Loud Music for Tedious Tasks
This only works if you have work that is mind numbingly tedious, because if you need to focus, you’ll need to stick to the next one.
But connected to the self validation of the previous one, and the sensory overloading of the ones before that, I find blasting certain music really helpful. Today I was blasting Bruno Mars’ The Lazy Song and it was really helpful, because it was talking about not wanting to do anything, just wanting to lay in bed and not function all day, and it was really validating, and while that was playing, I got to work.
There’s also the aspect of the loudness that is a sensory overload that jolts you out of the dissociation.
A few days ago I realized that blasting punk rock or similar like Green Day also really helped.

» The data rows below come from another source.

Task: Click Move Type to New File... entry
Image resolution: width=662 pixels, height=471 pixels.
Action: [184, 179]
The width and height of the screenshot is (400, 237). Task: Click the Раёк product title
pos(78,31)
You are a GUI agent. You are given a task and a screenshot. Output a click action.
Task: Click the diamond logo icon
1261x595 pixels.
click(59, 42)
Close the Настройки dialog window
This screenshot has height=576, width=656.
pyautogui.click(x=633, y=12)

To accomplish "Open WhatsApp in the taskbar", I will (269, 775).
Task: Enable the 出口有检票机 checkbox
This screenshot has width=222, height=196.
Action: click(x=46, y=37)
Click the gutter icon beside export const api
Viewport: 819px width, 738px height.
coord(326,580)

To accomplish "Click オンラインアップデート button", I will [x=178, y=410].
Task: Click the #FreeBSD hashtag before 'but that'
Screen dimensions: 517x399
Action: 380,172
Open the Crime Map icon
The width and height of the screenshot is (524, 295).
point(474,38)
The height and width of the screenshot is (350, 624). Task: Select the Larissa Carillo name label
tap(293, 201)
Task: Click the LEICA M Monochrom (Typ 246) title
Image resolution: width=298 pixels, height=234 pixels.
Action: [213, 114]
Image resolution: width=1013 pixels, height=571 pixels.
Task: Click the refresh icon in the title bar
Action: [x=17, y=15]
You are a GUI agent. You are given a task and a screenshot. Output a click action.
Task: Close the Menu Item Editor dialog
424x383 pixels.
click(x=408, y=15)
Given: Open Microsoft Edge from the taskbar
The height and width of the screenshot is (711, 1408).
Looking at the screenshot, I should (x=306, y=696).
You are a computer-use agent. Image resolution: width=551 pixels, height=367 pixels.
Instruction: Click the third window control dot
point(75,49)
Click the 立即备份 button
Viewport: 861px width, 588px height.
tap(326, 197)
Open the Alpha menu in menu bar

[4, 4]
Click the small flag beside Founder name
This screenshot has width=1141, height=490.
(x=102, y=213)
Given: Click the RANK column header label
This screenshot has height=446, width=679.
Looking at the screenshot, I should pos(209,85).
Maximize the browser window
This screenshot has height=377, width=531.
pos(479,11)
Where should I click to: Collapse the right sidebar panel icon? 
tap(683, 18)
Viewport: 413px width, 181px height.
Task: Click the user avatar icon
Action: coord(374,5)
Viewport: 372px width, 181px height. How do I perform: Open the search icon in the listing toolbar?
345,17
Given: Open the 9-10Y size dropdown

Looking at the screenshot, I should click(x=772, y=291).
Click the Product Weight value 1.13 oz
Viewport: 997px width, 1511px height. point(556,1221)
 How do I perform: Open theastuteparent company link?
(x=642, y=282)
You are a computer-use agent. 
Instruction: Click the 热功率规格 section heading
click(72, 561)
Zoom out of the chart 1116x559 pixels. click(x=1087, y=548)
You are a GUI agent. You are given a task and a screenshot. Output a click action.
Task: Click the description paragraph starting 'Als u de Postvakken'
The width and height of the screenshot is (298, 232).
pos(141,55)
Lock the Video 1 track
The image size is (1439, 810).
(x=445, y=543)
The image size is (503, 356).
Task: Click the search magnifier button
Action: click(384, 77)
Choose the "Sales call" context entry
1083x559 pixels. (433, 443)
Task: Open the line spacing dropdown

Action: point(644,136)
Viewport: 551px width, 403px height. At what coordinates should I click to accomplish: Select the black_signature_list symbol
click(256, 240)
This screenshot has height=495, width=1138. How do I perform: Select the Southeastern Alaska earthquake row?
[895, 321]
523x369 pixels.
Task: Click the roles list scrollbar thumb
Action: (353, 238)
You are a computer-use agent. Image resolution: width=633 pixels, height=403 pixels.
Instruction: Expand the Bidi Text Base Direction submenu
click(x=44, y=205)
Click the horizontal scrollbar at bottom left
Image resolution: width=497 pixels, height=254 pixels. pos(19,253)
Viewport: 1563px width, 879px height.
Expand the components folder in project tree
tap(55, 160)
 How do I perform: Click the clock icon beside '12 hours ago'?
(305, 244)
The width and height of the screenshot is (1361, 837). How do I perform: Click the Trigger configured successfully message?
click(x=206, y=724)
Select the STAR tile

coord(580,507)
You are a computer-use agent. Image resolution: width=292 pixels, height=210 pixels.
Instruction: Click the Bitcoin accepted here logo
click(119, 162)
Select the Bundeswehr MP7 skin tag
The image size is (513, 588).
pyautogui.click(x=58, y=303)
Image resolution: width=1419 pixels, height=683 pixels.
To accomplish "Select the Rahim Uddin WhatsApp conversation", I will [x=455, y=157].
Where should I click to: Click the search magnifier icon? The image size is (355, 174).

Basically something loud and gripey which suited the mood of not wanting to do the work really got me out of my head and my inability to work.
Focus Tracks for Deep Work
When I need to write and I am having a hard time focusing, but then it is more ADHD than dissociation that is getting to me, I find that playing concentration, study, or focus music from Spotify or YouTube really helps.
Work When Your Brain Works
If you notice that there are times of day that you are able to focus more, that you dissociate less, don’t let that time slip away. Grab it and work then. Doesn’t matter if there are more fun things that you’d rather be doing, choose the time that you know you can work and do it then.
While I enjoy having lazy mornings, I find mornings are the times that I tend to dissociate less. When I’m tired, at the end of the day, with all the stress of the day, it’s usually the perfect mix of things to cause me to dissociate. But sometimes, like now, I get inspired to write things like this post, and it is the end of the day, and I’m working instead of eating supper because I want to take the opportunity and finish this while my brain is cooperating with me.
Get to know your brain, figure out your schedule, and time your work to when your brain works best, if you can do so at all.
Considering EMDR for Work Triggers
Lastly, I haven’t done this yet, so this is just a question mark, but my therapist and I are going to try to do some EMDR work on my work-related traumas, and hopefully they’ll also help with the dissociation.
Even if you don’t dissociate, maybe you just have a hard time focusing to work. Hopefully these tips will help you have an easier time working and getting your tasks done.
Do you ever dissociate when you need to work? Do you have any tips that you use? Do you think you’d try any of these tips?